Platelets are nucleus free fragments.
They bud-off from megakaryocytes in bone marrow.
What does blood viscosity measure?
How does blood flow viscosity change with increasing haematocrit?
Viscosity measures resistance to sliding of shearing fluid layers.
Blood flow decreases with increasing haematocrit.
How is blood flow affected by velocity?
Velocity increases from wall to centre - RBC moves faster in the centre of the arteriole.
In a cylindrical blood vessel, laminae of blood are concentric cylinders.
how does blood flow turbulence occur?
At high flow rate, blood flow is no lionger laminar - but turbulent.
Turbulent flow when radius is large, velocity is hight or local stenosis.
laminar flow = silent
turbulent flow = murmurs.
What is haemostasis and how does it occur (4 ways)?
It is the prevention of a haemorrhage (blood clotting that stops excessive blood loss).
Haemostasis from….
- Vasoconstriction
- Increased tissue pressure
- Platelet plug (adhesion, activation and aggregation)
- Coagulation/clot formation
What is a thrombus?
an intravascualr clot
How is a blood clot prevented?
- homeostatic mechanisms prevent haemostasis.
- endothelial cells - maintain normal blood fluidity through paracrine and anticoagulant factors.
What 3 layers does the heart wall contain?
Epicardium
Myocardium
Endocardium
Describe the sequence of depolarisation through the heart.
1 ) cells of SA node depolarise to fire action potentials at regular rate.
2) Cardiac cells electrically coupled through gao junctions conduct cell to cell through right and left atrial muscle - atrial systole
3) Signal arrives at atrioventricular node.
4) impulse spread prevented by fibrous atrioventricualr ring (non-conducting tissue) so impulse spreads from AV to His-purkinje within ventricles so leads to ventricular systole.

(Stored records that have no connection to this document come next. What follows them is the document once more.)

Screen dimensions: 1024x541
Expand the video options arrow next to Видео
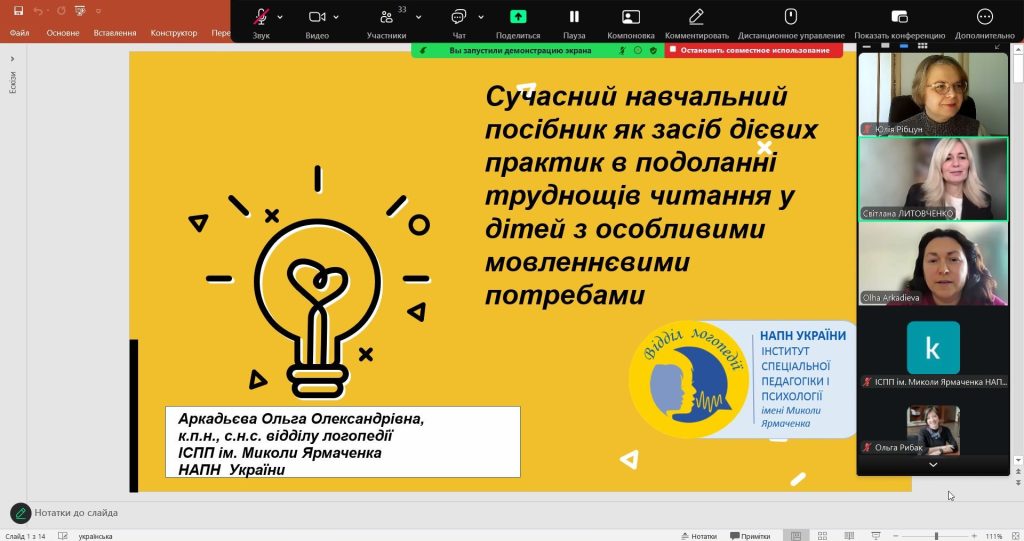pyautogui.click(x=338, y=17)
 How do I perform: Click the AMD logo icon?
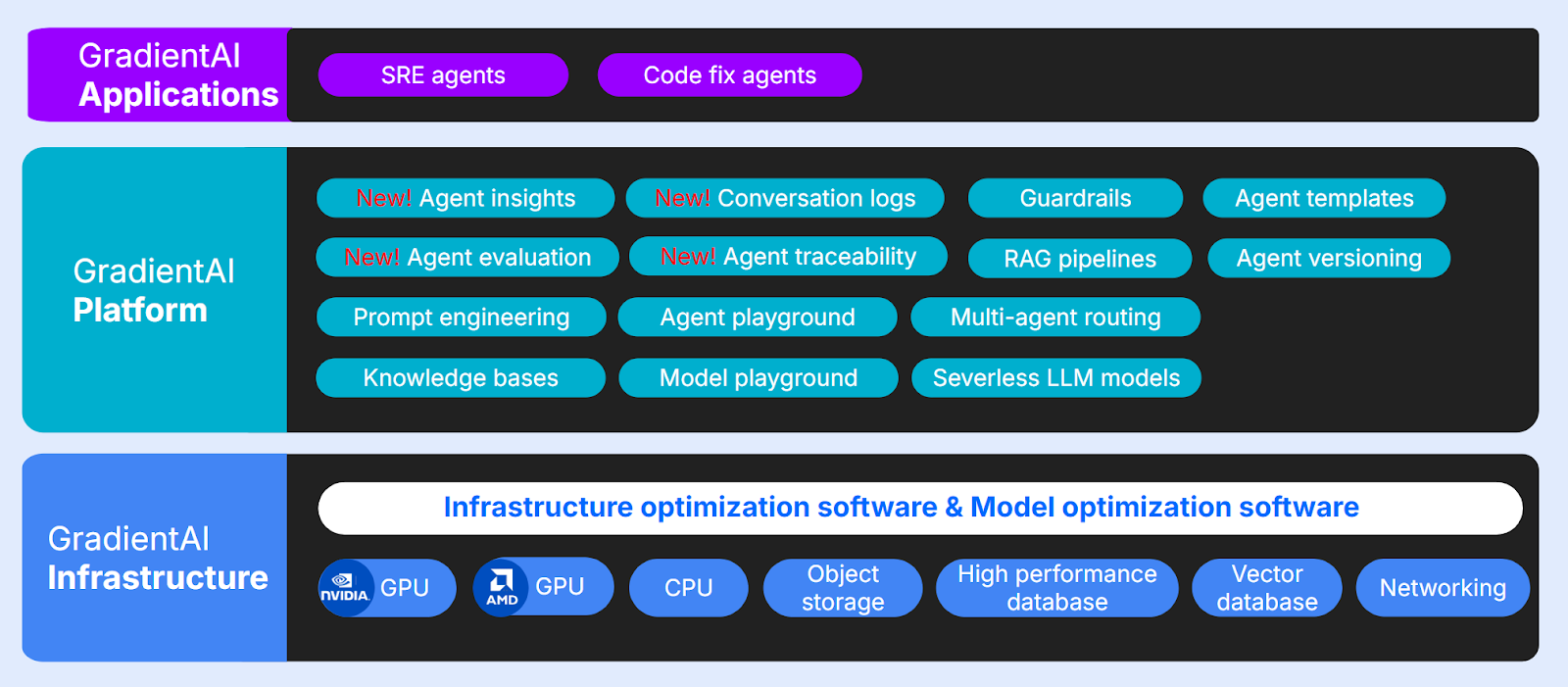[x=501, y=587]
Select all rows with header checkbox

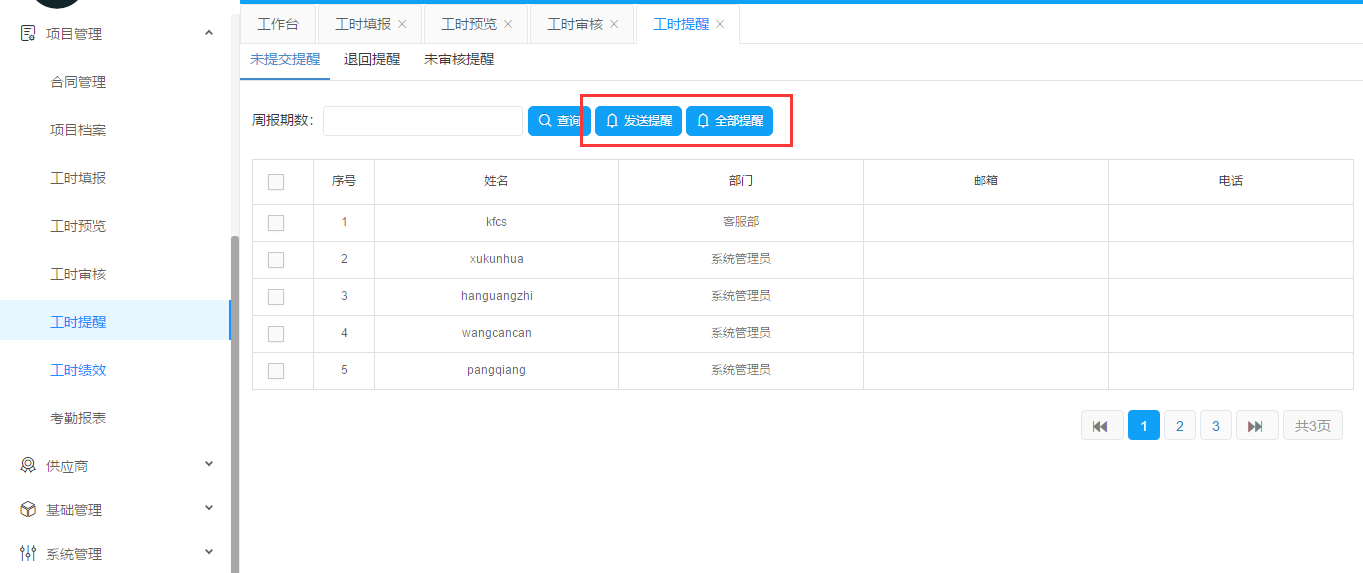pyautogui.click(x=276, y=182)
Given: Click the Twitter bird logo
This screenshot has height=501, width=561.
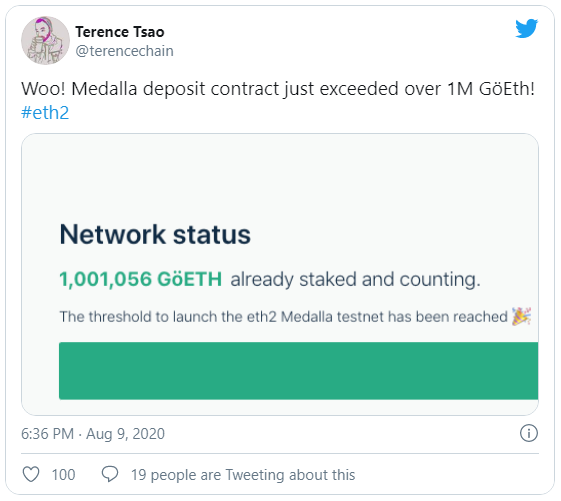Looking at the screenshot, I should coord(526,28).
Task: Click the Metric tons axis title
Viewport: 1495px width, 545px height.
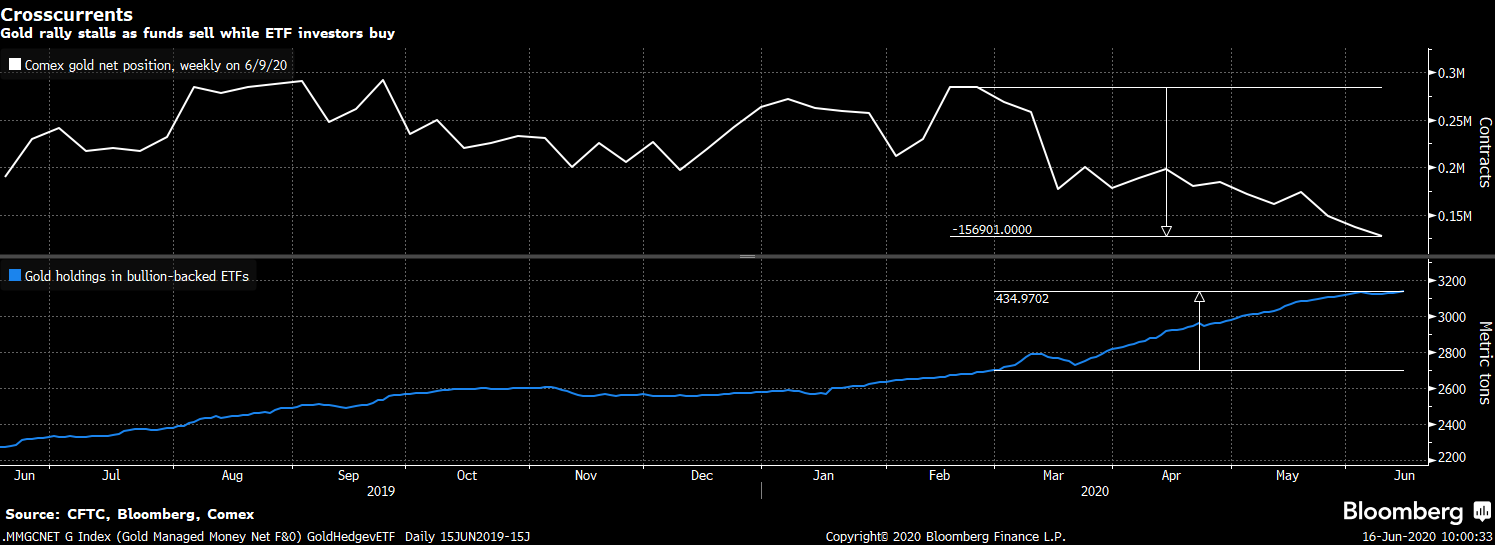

What are the steps A-G of the cardiac cycle?
A - atrial systole
B - Isovolumetric ventricular contraction
C - Rapid ventricular ejection
D - Reduced ventricular ejection
E - Isovolumetric ventricular relaxation
F - Rapid ventricular filling
G - Reduced ventricular filling
What does an an ECG electrocardiogram detect?
ECG records the summed electrical activity of the heart - the depolarisation and repolarisation events of the cardiac cycle.
What does the P wave show in an ECG?
Depolarisation of atria
P wave duration = atrial conduction time
What does the PR interval show in ECG?
AV node conduction - shows initial depolarisation of atria to that of ventricles.
What does QRS complex show in ECG?
depolarisation of ventricles
What does T wave show on ECG?
Repolarisation of ventricles.
What is the equation for velocity of blood flow?
V = Q/A
velocity = flow / area
What is the relationship between blood flow, resistance and pressure?
Blood flow is determined by the pressure difference between vessel inlet and outlet and resistance to blood flow.
Why is there resistance to blood flow?
Poiseuille’s Law
Resistance due to: • Blood vessel diameter • Vessel length • Series/parallel arrangement • Blood viscosity
How does blood pressure vary in the cardiovascular system?
Blood pressure decreases as blood flows as energy is consumed by frictional resistance.
What is the equation for pulse pressure?
pulse pressure = systolic - diastolic pressure
What is the equation for the mean arterial pressure?
mean arterial pressure = diastolic pressure + 1/3 pulse pressure
How is blood pressure regulated in both short and long term?
Short term = baroreceptors, chemoreceptors, ADH
Long term = renin - angiotensin - aldosterone (RAAs) system regulates blood volume.
- angiotension -> angiotensin 1 -> angiotensin 2 (acts on adrenal cortex to make and secrete aldosterone)
What is hypertension and how can it be treated?
a long term elevation of blood pressure –> Chronic hypertension can desensitise baroreceptors
treated with ACE inhibitors, ARBs, diuretics, alpha blockers, renin inhibitors.